------ Given records

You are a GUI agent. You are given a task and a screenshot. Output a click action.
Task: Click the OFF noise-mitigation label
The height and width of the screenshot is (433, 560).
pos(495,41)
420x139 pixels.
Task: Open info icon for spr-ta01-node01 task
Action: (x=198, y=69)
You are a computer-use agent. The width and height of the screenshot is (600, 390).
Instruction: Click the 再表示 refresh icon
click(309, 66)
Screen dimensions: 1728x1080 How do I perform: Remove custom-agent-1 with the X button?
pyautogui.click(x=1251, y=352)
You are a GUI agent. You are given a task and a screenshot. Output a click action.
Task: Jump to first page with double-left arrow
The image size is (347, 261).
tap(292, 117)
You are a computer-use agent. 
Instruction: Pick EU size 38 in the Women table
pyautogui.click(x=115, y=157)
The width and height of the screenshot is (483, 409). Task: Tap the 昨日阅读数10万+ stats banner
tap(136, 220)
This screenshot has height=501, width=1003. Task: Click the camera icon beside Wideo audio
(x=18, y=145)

------------

- Your goal -
Retype every one of the items above word for word, with nothing added or dropped.

- Answer to the exercise -
You are a GUI agent. You are given a task and a screenshot. Output a click action.
Task: Click the OFF noise-mitigation label
The height and width of the screenshot is (433, 560).
pos(495,41)
420x139 pixels.
Task: Open info icon for spr-ta01-node01 task
Action: (x=198, y=69)
You are a computer-use agent. The width and height of the screenshot is (600, 390).
Instruction: Click the 再表示 refresh icon
click(309, 66)
Screen dimensions: 1728x1080 How do I perform: Remove custom-agent-1 with the X button?
pyautogui.click(x=1251, y=352)
You are a GUI agent. You are given a task and a screenshot. Output a click action.
Task: Jump to first page with double-left arrow
The image size is (347, 261).
tap(292, 117)
You are a computer-use agent. 
Instruction: Pick EU size 38 in the Women table
pyautogui.click(x=115, y=157)
The width and height of the screenshot is (483, 409). Task: Tap the 昨日阅读数10万+ stats banner
tap(136, 220)
This screenshot has height=501, width=1003. Task: Click the camera icon beside Wideo audio
(x=18, y=145)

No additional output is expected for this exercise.